While people haven’t been getting payday loans during the pandemic, it doesn’t mean they won’t be a problem for those who do, especially when we all get back to “normal.” Loans Canada gathered some data from Statistics Canada and ACORN Canada on who typically uses payday loans:
- Single-parent families were three times more likely to use payday loans than couples with no children.
- Single female-led households were more likely to use payday loans than single male-led households.
- Young families (ages 15 – 24) were three times more likely to use payday loans than older families (ages 35 – 44).
- Renters were almost three times more likely to rely on payday loans than those with a mortgage.
- Families with a debt-to-asset ratio greater than 0.50 were 3.2 times more likely to use payday loans than families with a debt-to-asset ratio of less than 0.25.
Yesterday, I talked with Leanne Salyzyn — managing partner of Salyzyn & Associates Limited and a licensed insolvency trustee — who says most consumer insolvencies include payday loans as creditors. As Salyzyn puts its, “As long as there are payday lenders, there will be people using payday lenders.”

## [Source material]
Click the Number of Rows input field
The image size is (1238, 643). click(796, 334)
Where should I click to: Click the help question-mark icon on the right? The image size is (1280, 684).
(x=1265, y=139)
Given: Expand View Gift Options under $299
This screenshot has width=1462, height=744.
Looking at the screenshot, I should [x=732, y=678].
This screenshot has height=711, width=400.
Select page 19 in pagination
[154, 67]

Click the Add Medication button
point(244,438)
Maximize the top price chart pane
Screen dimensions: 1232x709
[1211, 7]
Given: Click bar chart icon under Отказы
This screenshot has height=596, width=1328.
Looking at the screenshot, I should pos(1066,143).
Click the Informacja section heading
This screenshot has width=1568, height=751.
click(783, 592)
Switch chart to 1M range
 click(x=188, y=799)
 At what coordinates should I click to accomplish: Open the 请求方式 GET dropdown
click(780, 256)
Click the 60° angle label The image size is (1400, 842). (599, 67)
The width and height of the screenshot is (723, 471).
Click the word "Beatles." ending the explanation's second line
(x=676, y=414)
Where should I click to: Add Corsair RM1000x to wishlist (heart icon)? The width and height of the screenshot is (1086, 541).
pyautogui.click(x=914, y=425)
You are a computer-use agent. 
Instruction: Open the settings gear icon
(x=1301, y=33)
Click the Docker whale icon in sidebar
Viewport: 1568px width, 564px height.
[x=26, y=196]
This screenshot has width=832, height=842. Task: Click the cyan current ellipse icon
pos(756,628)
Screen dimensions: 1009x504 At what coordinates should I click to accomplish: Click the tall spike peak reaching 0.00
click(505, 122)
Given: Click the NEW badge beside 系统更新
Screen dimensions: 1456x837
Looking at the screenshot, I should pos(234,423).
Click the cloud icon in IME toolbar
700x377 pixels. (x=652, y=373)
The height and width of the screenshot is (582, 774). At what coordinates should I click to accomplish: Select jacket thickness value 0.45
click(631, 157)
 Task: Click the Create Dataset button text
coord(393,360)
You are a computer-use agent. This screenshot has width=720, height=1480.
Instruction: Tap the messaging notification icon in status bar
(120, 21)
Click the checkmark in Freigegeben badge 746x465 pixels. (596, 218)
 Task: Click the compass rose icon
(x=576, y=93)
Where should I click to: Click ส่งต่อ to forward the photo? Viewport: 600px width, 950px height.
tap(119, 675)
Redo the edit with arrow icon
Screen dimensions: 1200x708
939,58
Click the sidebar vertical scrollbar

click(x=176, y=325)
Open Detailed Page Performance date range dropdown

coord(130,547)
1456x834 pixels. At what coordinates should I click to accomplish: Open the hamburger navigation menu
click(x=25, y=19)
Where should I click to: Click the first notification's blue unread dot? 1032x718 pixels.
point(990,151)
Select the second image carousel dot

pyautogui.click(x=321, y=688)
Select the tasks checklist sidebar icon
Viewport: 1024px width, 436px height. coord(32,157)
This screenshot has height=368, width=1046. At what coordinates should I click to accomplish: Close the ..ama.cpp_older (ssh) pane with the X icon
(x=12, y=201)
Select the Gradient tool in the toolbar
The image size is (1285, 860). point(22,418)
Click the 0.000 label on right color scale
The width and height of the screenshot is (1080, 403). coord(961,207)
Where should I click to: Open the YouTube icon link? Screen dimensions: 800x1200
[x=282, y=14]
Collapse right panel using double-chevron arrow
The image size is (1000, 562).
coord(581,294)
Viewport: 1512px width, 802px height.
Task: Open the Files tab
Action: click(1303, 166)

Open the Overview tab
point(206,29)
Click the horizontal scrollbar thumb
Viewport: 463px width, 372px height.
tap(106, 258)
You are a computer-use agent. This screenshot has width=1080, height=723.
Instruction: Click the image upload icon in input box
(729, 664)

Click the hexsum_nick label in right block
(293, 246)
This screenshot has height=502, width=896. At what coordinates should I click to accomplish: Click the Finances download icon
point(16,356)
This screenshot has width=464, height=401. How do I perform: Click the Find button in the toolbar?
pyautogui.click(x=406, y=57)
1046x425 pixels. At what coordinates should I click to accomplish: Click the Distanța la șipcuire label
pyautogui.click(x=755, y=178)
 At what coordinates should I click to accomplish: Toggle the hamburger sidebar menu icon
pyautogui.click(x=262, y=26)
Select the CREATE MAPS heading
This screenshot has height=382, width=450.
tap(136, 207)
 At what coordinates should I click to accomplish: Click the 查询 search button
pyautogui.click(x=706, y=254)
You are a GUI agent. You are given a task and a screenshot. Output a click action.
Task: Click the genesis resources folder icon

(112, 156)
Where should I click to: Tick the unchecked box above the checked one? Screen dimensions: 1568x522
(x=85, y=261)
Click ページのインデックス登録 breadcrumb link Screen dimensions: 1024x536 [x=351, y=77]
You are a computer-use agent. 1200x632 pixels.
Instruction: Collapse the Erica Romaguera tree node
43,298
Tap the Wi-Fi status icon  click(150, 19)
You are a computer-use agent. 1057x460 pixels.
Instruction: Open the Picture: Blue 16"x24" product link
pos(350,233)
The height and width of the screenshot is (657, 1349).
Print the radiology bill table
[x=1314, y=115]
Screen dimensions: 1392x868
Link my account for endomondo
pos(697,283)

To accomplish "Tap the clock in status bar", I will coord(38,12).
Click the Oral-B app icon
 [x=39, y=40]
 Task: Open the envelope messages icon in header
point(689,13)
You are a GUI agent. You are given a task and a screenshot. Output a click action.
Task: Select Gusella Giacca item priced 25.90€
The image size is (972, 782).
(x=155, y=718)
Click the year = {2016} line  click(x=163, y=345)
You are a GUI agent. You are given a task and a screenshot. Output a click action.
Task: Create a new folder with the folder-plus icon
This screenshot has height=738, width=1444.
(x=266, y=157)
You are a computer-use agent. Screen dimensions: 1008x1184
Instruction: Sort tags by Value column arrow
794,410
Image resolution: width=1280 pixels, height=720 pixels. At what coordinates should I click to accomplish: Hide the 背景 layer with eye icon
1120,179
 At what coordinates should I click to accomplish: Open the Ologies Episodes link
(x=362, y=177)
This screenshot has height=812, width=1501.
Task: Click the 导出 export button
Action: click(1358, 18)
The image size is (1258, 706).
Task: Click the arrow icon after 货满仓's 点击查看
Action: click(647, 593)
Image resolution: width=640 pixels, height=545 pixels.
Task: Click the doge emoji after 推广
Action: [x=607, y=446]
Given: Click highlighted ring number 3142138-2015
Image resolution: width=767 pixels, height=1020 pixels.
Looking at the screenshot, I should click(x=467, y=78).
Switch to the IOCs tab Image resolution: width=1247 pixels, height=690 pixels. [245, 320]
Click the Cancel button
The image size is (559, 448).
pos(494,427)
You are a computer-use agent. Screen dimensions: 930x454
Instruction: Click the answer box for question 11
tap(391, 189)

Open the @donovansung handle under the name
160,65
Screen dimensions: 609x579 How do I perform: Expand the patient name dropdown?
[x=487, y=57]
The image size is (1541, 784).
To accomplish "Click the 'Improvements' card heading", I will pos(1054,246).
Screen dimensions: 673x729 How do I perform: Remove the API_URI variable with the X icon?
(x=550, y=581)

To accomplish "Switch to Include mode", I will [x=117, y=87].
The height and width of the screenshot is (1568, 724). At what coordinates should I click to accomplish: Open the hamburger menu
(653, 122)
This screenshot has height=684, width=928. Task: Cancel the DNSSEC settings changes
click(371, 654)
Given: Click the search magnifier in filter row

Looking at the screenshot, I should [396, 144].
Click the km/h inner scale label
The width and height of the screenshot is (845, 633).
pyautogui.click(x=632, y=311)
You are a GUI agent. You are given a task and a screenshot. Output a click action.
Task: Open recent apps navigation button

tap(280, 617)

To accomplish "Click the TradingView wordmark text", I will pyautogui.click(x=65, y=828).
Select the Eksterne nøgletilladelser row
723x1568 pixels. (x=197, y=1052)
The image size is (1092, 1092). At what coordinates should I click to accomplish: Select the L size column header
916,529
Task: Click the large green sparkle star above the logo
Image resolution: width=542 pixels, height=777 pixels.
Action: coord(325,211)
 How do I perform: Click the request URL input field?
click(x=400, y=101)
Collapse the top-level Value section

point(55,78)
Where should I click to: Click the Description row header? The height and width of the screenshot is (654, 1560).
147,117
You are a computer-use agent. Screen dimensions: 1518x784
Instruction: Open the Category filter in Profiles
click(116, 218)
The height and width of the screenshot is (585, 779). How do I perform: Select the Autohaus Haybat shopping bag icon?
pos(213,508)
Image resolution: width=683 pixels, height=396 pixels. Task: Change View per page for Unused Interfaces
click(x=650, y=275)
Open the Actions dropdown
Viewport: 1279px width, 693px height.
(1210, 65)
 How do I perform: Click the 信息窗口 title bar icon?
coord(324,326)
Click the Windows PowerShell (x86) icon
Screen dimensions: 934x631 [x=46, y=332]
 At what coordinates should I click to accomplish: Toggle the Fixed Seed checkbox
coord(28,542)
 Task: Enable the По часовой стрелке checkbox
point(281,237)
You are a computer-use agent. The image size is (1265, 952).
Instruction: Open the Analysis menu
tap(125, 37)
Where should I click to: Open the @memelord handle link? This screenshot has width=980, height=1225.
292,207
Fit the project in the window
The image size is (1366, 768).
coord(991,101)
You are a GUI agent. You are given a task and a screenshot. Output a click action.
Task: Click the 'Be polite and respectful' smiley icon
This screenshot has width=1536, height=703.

## [The problem]
In the payday loan text, how much more likely were renters to rely on payday loans than those with a mortgage?

## [Solution for this task]
Almost three times more likely.